Gérard Langlois Meurinne, psychiatre et psychothérapeute, propose régulièrement une chronique du Mycelium, réflexion axée sur l’écologie humaine. Dans son dernier article, intitulé « Le bel aujourd’hui », il invitait à « réenchanter notre monde » dont l’avenir est souvent perçu avec crainte et même angoisse. Ci-dessous, il développe une pensée de Pierre Rabhi : pour améliorer notre monde, nous avons d’abord à l’aimer et à le contempler.
Des temps homériques
Dans mes chroniques, je développe une vision de l’humanité parvenue au cours de sa longue et admirable évolution à un moment crucial de son histoire.

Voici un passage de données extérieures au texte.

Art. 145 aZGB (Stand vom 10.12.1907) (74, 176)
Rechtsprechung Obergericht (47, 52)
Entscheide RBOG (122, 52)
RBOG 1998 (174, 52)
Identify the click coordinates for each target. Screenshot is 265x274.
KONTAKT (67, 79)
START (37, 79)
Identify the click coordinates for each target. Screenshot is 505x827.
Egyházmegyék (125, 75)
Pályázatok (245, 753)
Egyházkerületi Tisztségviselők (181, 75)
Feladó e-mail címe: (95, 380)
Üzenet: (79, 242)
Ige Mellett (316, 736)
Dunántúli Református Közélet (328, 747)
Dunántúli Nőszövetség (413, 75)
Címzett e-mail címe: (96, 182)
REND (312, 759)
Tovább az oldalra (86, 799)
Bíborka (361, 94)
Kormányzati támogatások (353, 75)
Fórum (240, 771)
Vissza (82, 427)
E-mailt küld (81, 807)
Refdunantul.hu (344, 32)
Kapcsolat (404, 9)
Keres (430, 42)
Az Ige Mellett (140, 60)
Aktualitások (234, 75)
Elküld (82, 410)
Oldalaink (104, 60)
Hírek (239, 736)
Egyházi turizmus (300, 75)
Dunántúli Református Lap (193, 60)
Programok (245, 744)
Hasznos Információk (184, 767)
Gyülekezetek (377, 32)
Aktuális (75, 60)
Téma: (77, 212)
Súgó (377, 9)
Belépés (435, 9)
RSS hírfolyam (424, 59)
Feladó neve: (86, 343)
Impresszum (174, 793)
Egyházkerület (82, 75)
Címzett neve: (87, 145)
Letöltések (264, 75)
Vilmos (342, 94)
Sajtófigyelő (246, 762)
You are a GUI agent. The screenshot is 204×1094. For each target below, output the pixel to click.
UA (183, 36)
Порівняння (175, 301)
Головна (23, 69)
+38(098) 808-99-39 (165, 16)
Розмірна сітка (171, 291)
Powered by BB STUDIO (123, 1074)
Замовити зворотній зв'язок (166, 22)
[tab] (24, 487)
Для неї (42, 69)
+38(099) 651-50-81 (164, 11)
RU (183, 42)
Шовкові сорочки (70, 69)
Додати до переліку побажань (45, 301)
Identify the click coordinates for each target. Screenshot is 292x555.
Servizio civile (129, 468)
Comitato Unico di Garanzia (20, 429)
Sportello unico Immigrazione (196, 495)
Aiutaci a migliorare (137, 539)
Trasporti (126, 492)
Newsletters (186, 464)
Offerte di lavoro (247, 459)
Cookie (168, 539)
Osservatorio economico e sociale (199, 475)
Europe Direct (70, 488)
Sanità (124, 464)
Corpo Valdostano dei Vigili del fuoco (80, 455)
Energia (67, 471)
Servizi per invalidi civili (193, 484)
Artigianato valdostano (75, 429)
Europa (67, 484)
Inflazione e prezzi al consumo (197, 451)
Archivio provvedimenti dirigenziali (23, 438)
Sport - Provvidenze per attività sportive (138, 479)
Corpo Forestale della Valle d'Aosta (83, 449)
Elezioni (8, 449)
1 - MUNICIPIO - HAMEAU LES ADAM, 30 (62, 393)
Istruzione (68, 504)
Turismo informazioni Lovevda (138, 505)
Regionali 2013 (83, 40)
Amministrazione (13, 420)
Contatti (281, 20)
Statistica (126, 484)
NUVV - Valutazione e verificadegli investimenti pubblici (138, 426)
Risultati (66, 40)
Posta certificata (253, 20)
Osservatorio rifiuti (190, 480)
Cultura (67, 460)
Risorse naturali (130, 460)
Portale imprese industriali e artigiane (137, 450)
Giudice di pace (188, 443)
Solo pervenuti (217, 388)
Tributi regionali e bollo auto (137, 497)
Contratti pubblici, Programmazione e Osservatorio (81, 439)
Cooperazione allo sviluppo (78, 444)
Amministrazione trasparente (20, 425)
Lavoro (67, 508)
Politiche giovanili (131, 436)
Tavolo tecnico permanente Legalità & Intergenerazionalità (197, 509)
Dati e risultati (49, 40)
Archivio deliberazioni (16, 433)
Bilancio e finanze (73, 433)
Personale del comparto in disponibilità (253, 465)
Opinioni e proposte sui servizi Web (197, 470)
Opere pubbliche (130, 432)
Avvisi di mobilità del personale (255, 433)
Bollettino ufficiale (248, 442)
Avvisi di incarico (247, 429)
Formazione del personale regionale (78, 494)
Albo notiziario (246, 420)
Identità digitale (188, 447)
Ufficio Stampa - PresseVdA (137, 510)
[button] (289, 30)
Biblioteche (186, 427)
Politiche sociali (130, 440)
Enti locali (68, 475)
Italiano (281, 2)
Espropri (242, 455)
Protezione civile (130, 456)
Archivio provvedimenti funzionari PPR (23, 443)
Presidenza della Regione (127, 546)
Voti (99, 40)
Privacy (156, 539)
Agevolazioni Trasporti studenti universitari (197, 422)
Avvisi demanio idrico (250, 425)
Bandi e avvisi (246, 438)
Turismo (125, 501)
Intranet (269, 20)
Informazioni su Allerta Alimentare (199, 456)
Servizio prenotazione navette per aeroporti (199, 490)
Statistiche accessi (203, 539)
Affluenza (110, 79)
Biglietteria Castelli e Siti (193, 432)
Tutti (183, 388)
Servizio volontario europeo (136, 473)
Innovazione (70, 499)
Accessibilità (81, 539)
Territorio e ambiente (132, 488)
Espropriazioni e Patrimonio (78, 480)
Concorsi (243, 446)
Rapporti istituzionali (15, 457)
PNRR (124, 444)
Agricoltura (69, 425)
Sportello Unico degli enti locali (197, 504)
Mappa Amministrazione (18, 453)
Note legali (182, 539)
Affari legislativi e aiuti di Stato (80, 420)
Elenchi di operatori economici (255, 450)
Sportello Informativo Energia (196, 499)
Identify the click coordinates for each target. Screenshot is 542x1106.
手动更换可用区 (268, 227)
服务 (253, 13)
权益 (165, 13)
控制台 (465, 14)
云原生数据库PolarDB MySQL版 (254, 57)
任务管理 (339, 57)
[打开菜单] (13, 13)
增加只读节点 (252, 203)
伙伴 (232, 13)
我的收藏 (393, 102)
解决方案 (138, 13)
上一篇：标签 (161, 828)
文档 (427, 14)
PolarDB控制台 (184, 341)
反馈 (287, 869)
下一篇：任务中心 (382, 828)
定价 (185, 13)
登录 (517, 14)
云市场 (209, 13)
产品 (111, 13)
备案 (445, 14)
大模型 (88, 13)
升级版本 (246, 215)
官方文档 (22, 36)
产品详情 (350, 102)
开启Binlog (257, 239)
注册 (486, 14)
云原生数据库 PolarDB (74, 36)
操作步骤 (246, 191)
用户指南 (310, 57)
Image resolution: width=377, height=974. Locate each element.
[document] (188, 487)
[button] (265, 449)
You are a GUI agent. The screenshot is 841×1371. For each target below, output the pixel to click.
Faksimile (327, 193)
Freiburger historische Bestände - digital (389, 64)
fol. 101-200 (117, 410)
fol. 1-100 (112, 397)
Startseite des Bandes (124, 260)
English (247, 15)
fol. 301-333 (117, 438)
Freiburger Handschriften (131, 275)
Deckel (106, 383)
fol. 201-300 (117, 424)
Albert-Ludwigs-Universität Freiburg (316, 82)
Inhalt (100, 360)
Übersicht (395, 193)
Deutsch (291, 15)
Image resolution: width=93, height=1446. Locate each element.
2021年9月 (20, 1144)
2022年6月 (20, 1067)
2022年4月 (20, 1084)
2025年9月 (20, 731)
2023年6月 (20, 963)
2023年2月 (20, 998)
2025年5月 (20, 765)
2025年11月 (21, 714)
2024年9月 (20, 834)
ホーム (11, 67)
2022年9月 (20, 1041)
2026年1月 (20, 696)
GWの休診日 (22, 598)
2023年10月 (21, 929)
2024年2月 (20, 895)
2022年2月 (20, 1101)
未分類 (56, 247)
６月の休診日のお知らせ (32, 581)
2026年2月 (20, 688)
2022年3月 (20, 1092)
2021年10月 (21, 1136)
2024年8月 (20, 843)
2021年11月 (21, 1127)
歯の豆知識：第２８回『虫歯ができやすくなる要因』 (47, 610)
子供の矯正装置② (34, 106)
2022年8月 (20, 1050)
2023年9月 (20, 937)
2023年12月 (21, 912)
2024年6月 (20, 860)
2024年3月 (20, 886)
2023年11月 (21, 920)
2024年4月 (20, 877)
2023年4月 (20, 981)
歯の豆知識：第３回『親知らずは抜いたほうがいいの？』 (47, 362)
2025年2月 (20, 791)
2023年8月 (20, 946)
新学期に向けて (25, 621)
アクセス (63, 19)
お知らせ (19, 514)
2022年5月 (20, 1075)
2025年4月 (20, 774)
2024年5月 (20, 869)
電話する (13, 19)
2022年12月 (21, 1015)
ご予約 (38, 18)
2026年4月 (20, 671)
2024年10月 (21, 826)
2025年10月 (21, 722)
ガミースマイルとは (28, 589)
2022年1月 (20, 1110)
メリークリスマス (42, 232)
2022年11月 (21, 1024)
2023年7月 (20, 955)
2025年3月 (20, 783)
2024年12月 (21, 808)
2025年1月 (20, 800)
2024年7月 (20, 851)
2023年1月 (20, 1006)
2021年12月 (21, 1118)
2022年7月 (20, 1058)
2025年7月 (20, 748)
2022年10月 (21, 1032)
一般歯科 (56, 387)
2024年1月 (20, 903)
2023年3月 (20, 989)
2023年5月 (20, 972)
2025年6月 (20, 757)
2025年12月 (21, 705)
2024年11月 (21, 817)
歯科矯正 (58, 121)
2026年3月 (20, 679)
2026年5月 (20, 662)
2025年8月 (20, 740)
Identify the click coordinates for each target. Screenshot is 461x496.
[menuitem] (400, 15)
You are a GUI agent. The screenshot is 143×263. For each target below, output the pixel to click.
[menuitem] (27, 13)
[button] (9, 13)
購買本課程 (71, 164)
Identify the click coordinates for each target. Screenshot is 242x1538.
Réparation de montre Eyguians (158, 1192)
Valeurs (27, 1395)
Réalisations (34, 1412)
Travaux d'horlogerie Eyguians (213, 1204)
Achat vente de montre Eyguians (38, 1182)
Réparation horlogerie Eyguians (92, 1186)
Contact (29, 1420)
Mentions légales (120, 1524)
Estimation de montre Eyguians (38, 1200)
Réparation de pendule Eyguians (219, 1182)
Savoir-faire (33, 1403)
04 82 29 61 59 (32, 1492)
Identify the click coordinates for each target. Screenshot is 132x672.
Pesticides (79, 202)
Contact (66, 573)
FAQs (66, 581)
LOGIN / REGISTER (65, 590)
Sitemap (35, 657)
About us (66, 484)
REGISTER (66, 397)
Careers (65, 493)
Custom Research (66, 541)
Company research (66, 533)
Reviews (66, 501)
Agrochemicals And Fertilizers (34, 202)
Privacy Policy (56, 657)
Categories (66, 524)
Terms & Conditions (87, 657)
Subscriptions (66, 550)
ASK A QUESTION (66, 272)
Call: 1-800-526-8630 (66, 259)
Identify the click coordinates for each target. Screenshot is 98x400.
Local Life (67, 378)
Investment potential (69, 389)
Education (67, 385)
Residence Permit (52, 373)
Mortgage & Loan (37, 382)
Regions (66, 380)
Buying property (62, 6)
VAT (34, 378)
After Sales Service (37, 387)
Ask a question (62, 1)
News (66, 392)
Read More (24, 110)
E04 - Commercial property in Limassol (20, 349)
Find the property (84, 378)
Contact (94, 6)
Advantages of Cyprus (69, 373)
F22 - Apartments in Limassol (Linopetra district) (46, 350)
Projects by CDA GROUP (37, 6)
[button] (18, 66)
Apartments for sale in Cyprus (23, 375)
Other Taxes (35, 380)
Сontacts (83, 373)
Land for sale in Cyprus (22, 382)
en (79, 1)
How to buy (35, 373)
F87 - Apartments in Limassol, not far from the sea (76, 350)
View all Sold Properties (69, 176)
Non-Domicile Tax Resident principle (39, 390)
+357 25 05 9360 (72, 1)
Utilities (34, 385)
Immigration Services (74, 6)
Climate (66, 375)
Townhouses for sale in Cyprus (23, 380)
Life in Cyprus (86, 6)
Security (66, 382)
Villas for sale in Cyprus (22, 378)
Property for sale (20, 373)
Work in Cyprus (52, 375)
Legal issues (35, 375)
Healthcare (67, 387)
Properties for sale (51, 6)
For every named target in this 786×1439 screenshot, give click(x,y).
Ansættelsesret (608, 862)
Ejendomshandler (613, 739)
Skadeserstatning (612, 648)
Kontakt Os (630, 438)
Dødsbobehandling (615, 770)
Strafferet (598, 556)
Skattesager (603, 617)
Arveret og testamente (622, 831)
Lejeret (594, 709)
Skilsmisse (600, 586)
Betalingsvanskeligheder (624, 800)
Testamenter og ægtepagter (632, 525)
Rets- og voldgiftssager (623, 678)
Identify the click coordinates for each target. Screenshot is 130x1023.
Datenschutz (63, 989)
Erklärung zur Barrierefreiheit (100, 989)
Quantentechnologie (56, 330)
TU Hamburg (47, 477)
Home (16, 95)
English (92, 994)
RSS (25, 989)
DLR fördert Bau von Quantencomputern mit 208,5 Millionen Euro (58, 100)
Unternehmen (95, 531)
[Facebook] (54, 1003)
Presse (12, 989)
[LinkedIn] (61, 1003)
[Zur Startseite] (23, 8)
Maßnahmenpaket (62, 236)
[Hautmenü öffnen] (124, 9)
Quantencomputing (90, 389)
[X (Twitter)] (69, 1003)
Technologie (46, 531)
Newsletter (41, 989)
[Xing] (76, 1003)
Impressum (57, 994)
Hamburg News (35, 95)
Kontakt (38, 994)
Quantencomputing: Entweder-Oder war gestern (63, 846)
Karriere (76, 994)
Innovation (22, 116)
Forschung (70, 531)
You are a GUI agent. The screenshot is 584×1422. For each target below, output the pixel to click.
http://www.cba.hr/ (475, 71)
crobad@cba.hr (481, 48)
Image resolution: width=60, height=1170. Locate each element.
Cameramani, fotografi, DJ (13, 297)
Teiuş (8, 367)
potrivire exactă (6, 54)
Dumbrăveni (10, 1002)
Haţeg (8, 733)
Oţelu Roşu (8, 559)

En effet, notre humanité, jusqu’à un certain point encore adolescente, est en proie à l’hubris des grecs, c’est-à-dire à un mouvement fait d’orgueil et de démesure. Symboliquement, l’hubris vient rompre l‘ordre naturel de la vie et entraîne une réaction des dieux qui rétablissent l’équilibre en envoyant des avertissements et en « châtiant » les humains qui ne peuvent se maîtriser. L’Iliade d’Homère illustre bien cette loi de la nature.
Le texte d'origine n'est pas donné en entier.